>> Begin Given records

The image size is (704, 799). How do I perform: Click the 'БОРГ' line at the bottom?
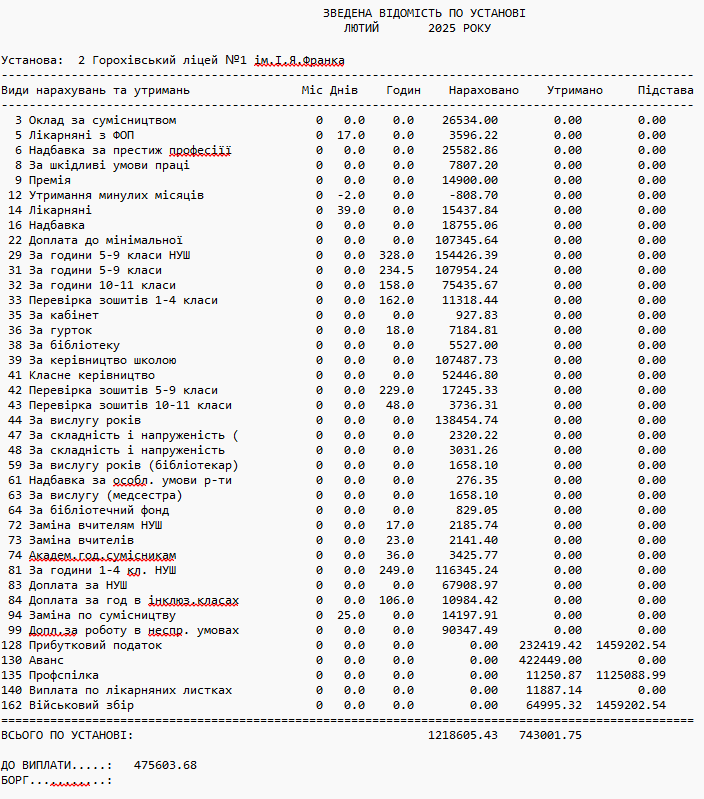tap(55, 780)
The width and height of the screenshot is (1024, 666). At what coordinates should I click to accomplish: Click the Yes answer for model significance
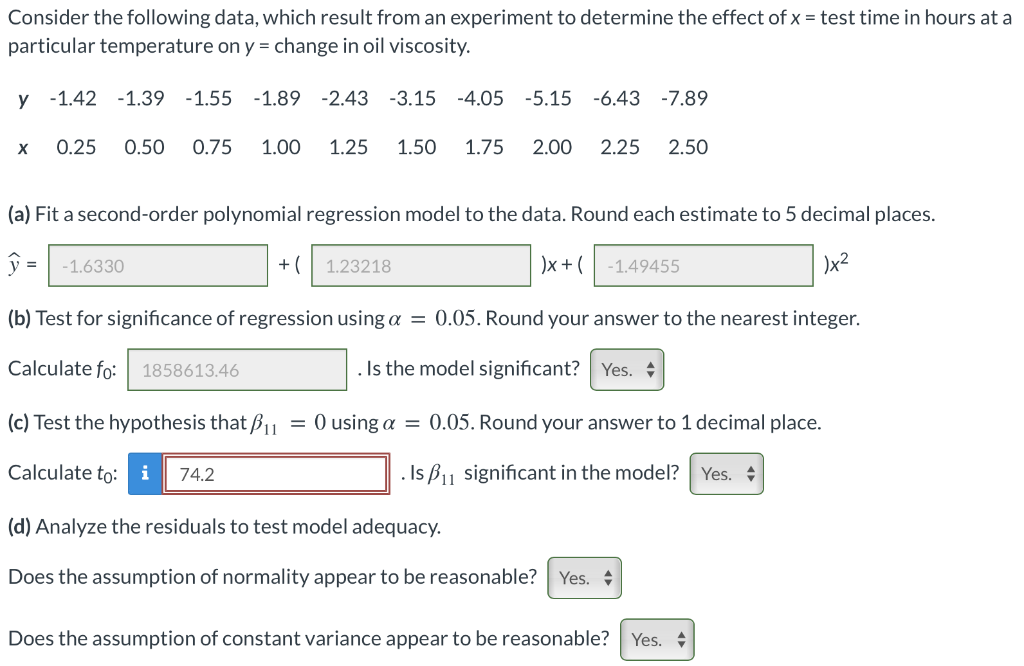pyautogui.click(x=618, y=369)
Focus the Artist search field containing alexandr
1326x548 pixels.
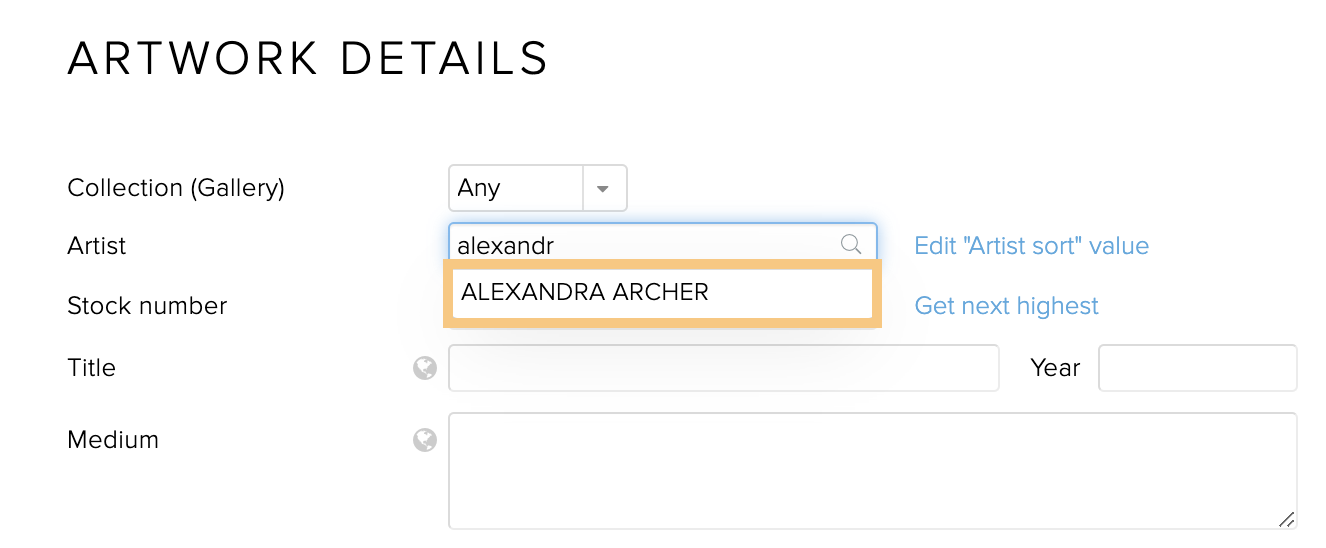(662, 245)
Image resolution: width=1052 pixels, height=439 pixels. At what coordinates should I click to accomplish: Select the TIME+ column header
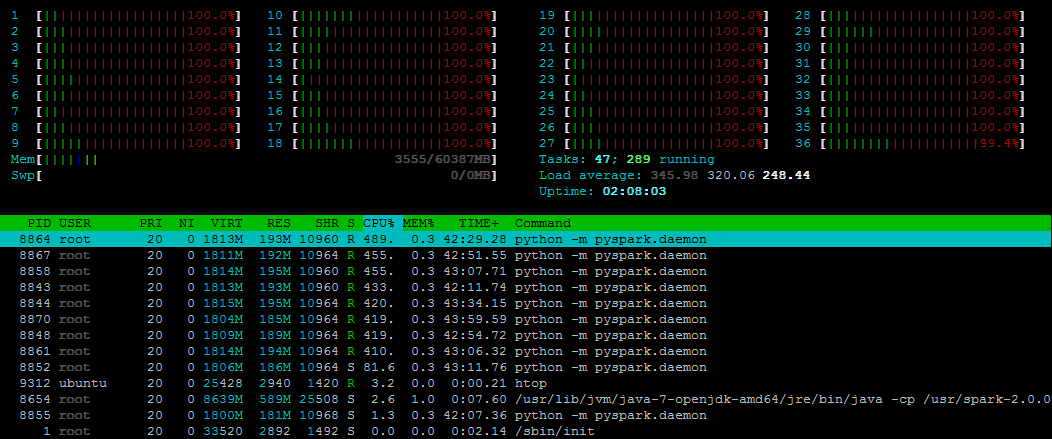tap(479, 223)
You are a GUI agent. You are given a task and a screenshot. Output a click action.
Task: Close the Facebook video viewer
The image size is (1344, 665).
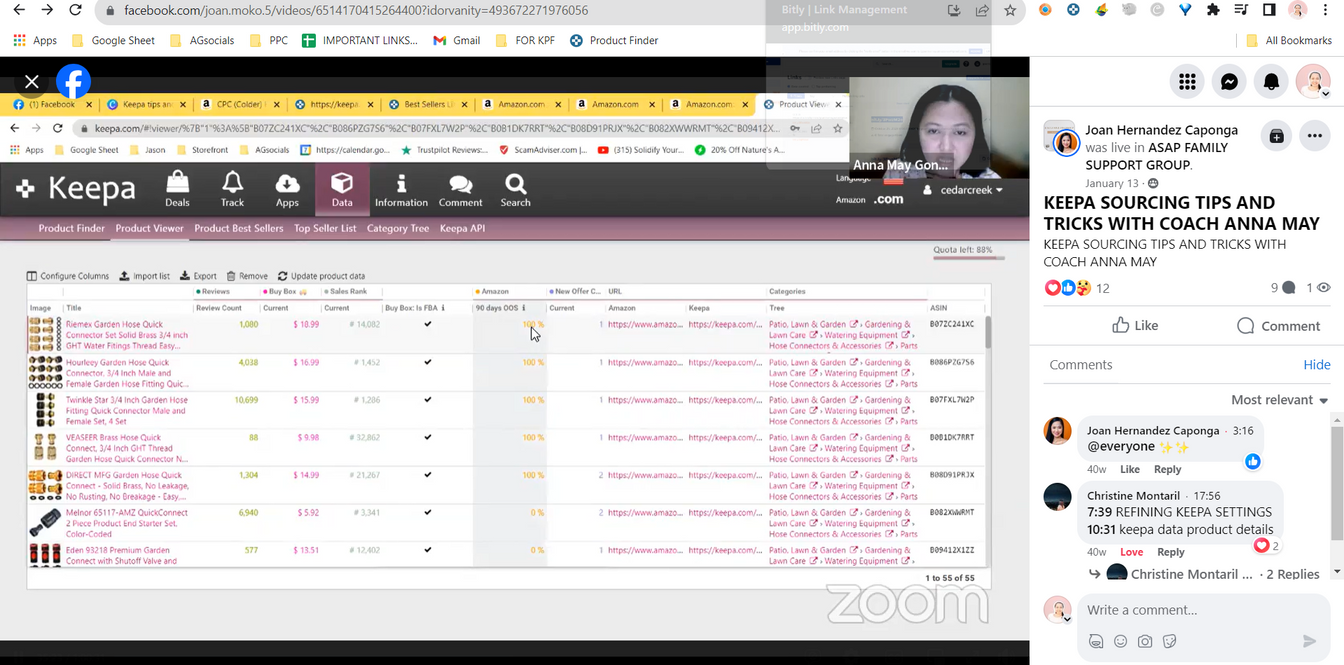point(32,82)
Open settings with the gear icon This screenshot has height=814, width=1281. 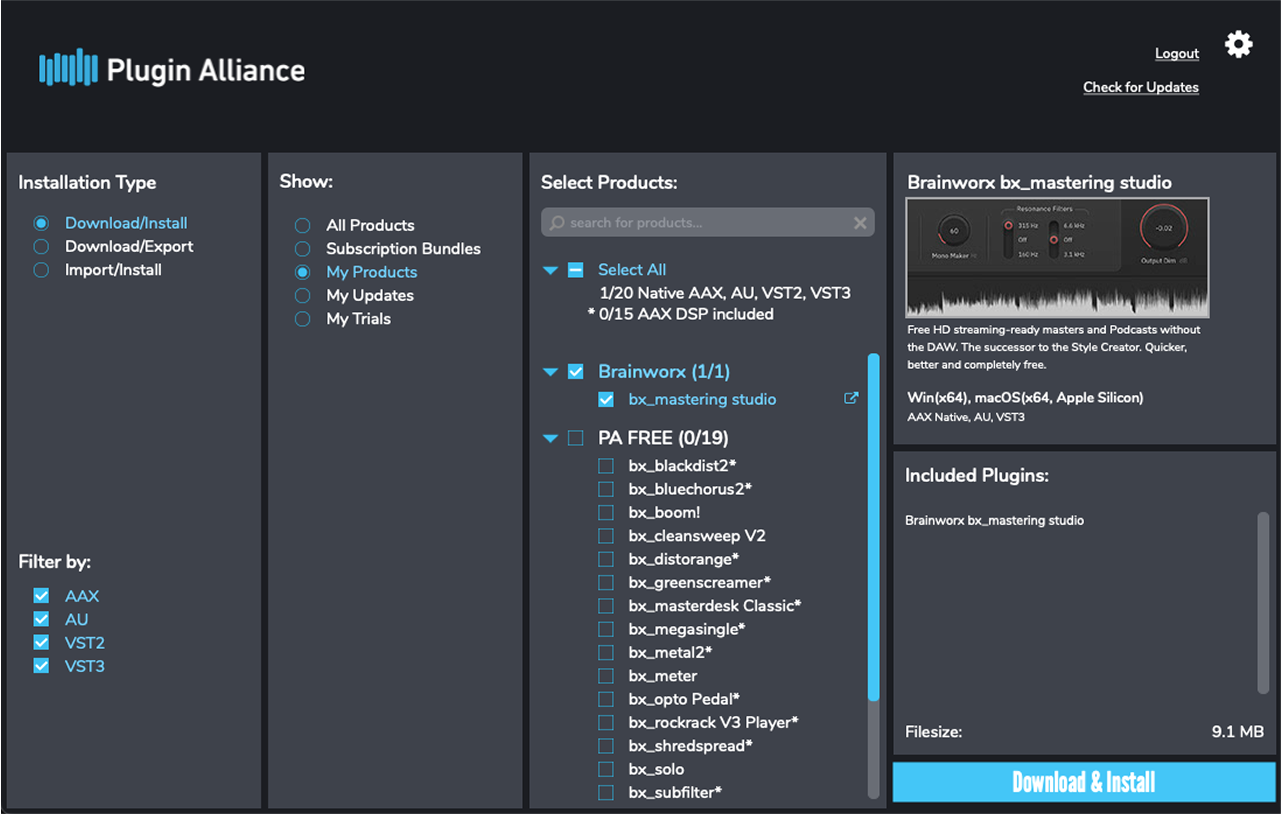pyautogui.click(x=1238, y=44)
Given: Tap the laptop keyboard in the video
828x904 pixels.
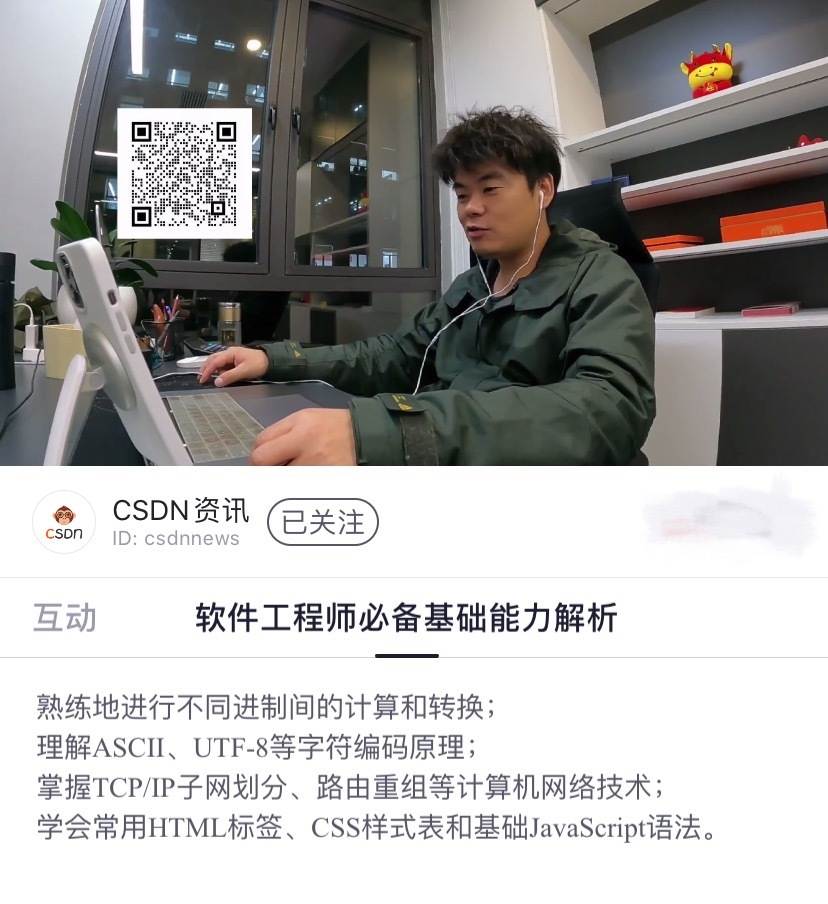Looking at the screenshot, I should coord(214,427).
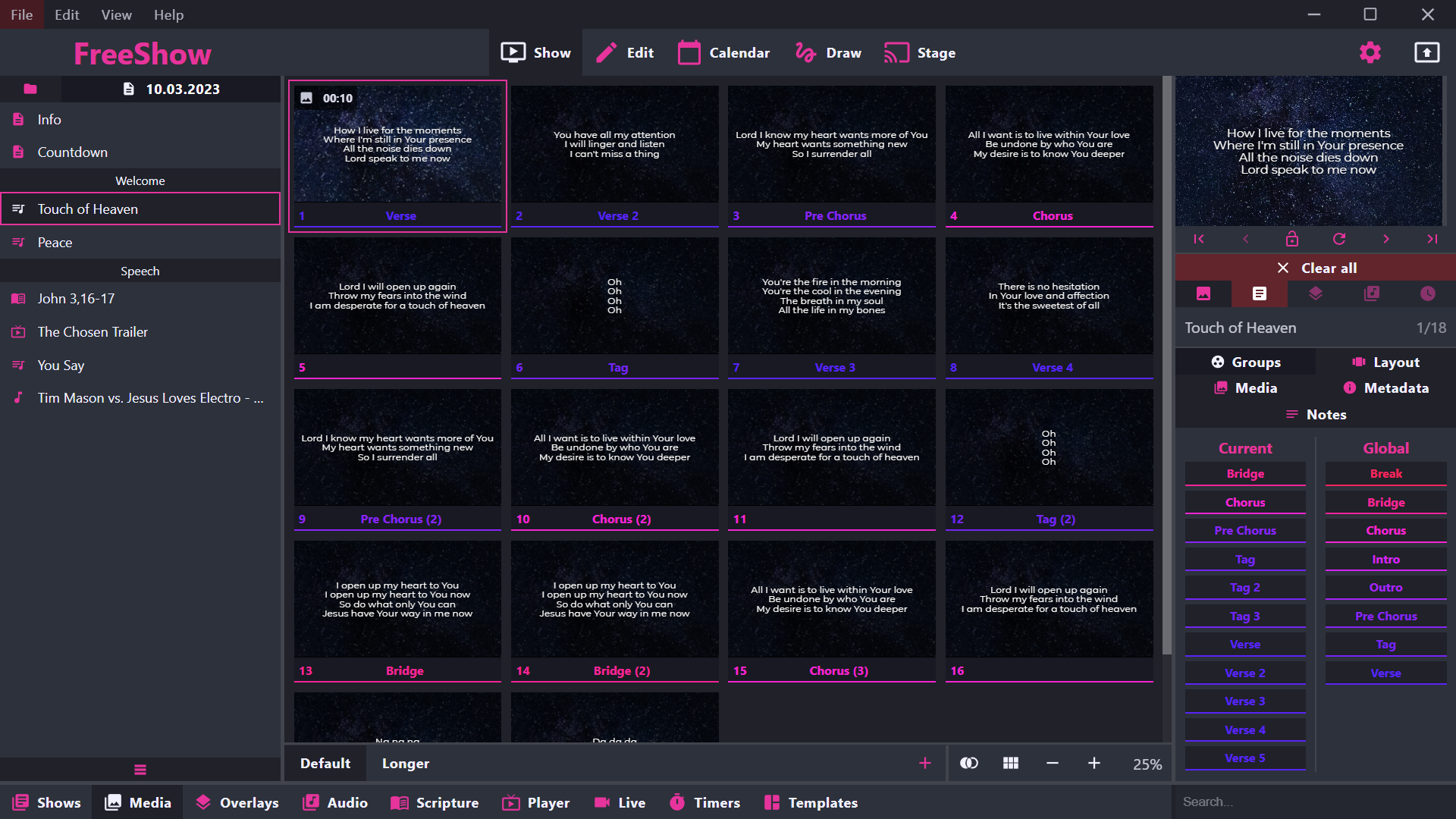Add a new layout with the plus button
Image resolution: width=1456 pixels, height=819 pixels.
pyautogui.click(x=924, y=764)
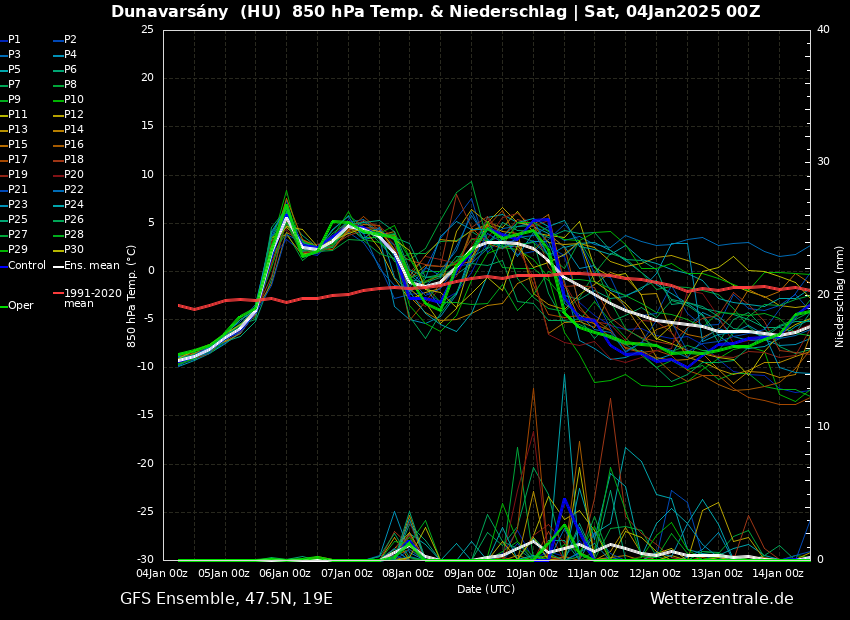Image resolution: width=850 pixels, height=620 pixels.
Task: Select the Control run legend entry
Action: tap(26, 266)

>> End Given records

* [Description of the task]
Rewrite the items from the line containing "Focus the Artist" through the line containing "tap(479, 223)", inclusive, with "search field" changed to "text box" and everything else kept the same. Leave the pictures out of your answer.

* [Correct response]
Focus the Artist text box containing alexandr
1326x548 pixels.
(662, 245)
Image resolution: width=1052 pixels, height=439 pixels. At what coordinates should I click to accomplish: Select the TIME+ column header
tap(479, 223)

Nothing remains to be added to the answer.